En el territorio valenciano, de lluvias irregulares y humedales que se aterran, las cochinillas encuentran su oasis propio o paraíso, donde se reproducen a millares de forma casi milagrosa, en el montón de estiércol -compost se denomina en otras latitudes- en el que algunos vecinos reciclan los desechos vegetales y restos orgánicos de sus cocinas, produciendo abono natural para sus huertecillas o jardines en vez de basura para el polémico vertedero. La basura orgánica, para que fermente, ha de estar siempre húmeda que no mojada. Y ahí acuden los crustáceos isópodos terrestres, y realizan una tarea de reciclaje mayor que la que realizan las conocidas lombrices californianas. Verlas convertir los desechos en abono natural es todo un espectáculo si se observan al atardecer de uno de estos días tan calurosos.
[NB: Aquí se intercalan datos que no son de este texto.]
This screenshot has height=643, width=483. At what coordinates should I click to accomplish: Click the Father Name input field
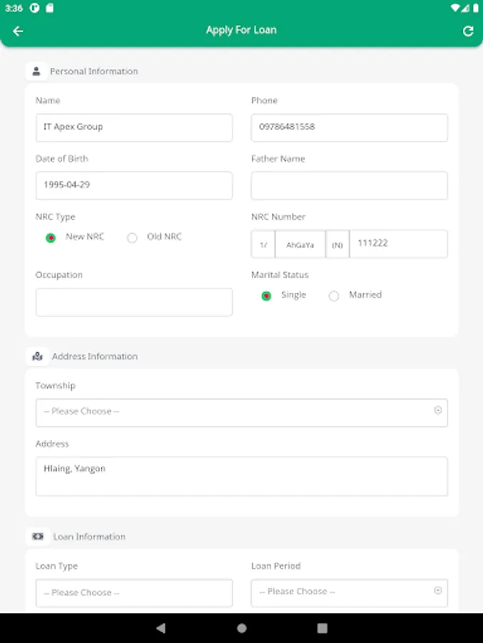(x=349, y=186)
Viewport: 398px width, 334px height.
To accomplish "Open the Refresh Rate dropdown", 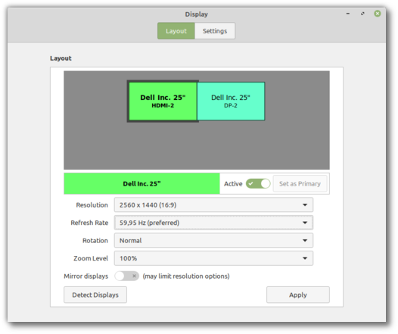I will tap(213, 223).
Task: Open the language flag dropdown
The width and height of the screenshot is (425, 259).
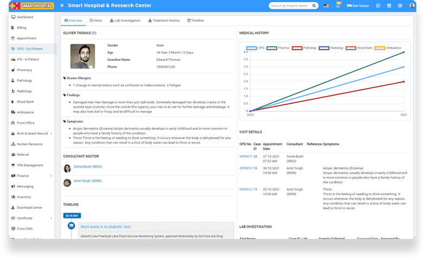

Y mientras uno contempla el ir y venir incesante y febril de centenares de cochinillas, le llegan los ecos de las declaraciones de la ministra Cristina Narbona en la Conferencia Sectorial de Medio Ambiente en Madrid. La radio permite a un tiempo observar el trabajo de las cochinillas y escuchar la voz de la ministra que habla de urbanizaciones excesivas e indeseables en el litoral costero hispano, y por ende y de forma grave en el valenciano; que habla sobre que se han cometido irregularidades y que hay que proteger las zonas costeras, y que el Estado -es decir todos-, va a intentar en un programa especial comprar terrenos junto al mar para protegerlos y evitar tanto cemento y ladrillo que ahuyentan a las cochinillas. Esos humildes crustáceos a quienes tanta gente mira con desdén, perdieron ya muchos humedales valencianos costeros, que fueron pasto del negocio especulativo más que otra cosa; terrenos convertidos en secarrales sin ética, sin estética y sin agua. A lo mejor todavía llega la ministra y salva lo que queda por salvar. Las cochinillas autóctonas valencianas le estarían eternamente agradecidas.